L’on ressent à ses côtés les moments de peur en compagnie de certains hommes, en particulier celui qui lui hurle dessus pour lui faire « une blague » dont aucun d’eux ne pourra se remettre, de joies d’atteindre ses destinations, de silences suivant des moments gênants, et de satisfaction d’apprendre à apprivoiser un conducteur méfiant, qui lui fait passer un « test » pour savoir si elle n’est qu’une odieuse féministe complotant à sa destruction par une plainte fictive. Et si briser le quatrième mur s’avère stérile, rejouer plusieurs fois une même scène permet peut-être d’en conjurer l’angoisse, le traumatisme. Il en va de ce moment en compagnie d’un homme où tout déraille. Trente secondes à peine et le voilà qui demande des faveurs sexuelles. Une centaine de mètres et Floriane saute presque de la voiture au premier feu rouge. La première version tient de Haeneke, avec un Jean-Daniel Piguet taiseux et glaçant, tandis que la seconde joue sur l’idée qu’on se fait d’un pervers : bave aux lèvres, lunettes noires mal ajustées. Puissance des comédiens.

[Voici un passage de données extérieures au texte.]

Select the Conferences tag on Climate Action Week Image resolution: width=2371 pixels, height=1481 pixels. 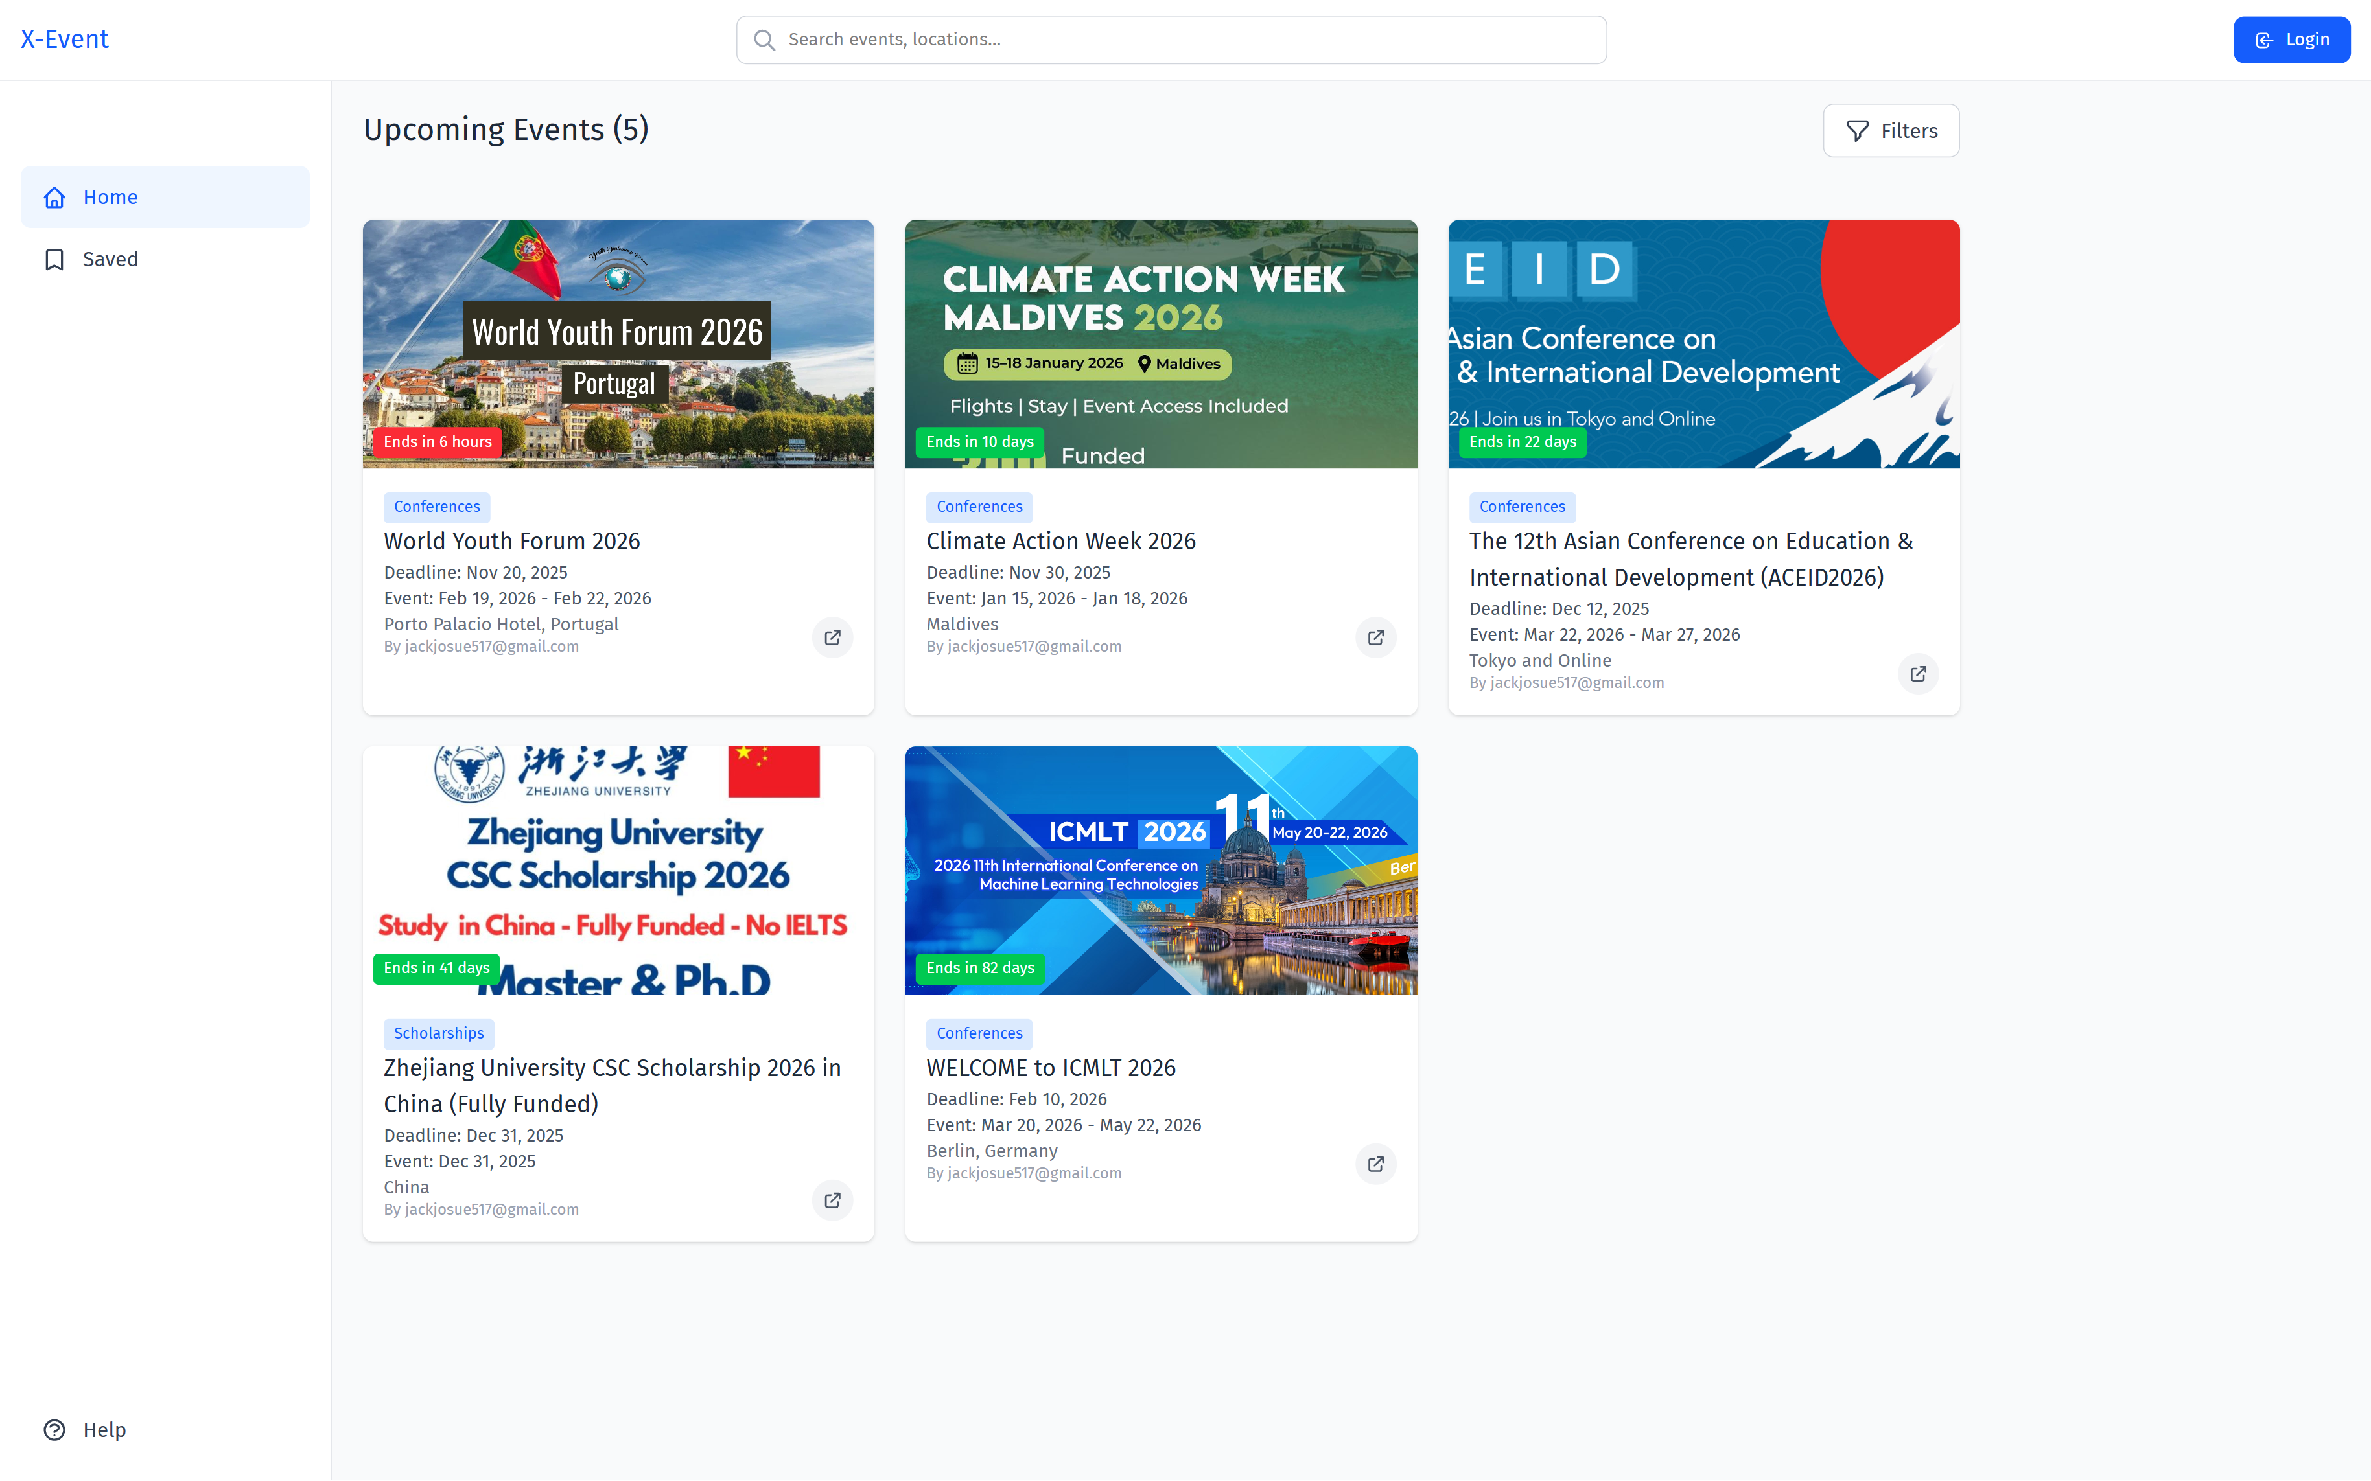[x=979, y=506]
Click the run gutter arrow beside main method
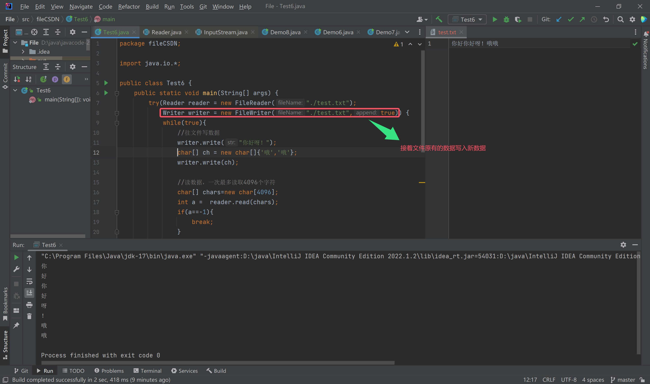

Le film se termine comme il a commencé : en présence d’un homme. Encore eux. Une camionnette fait office de camion. Le routier raconte s’être fait quitter deux fois par ses ex-femmes pour d’autres femmes. Un silence s’installe. Comme pour dissiper la gêne, le routier propose à l’auto-stoppeuse une session karaoké, et voici qu’un autre film de la compétition Contrebande s’achève en chantant Johnny Hallyday.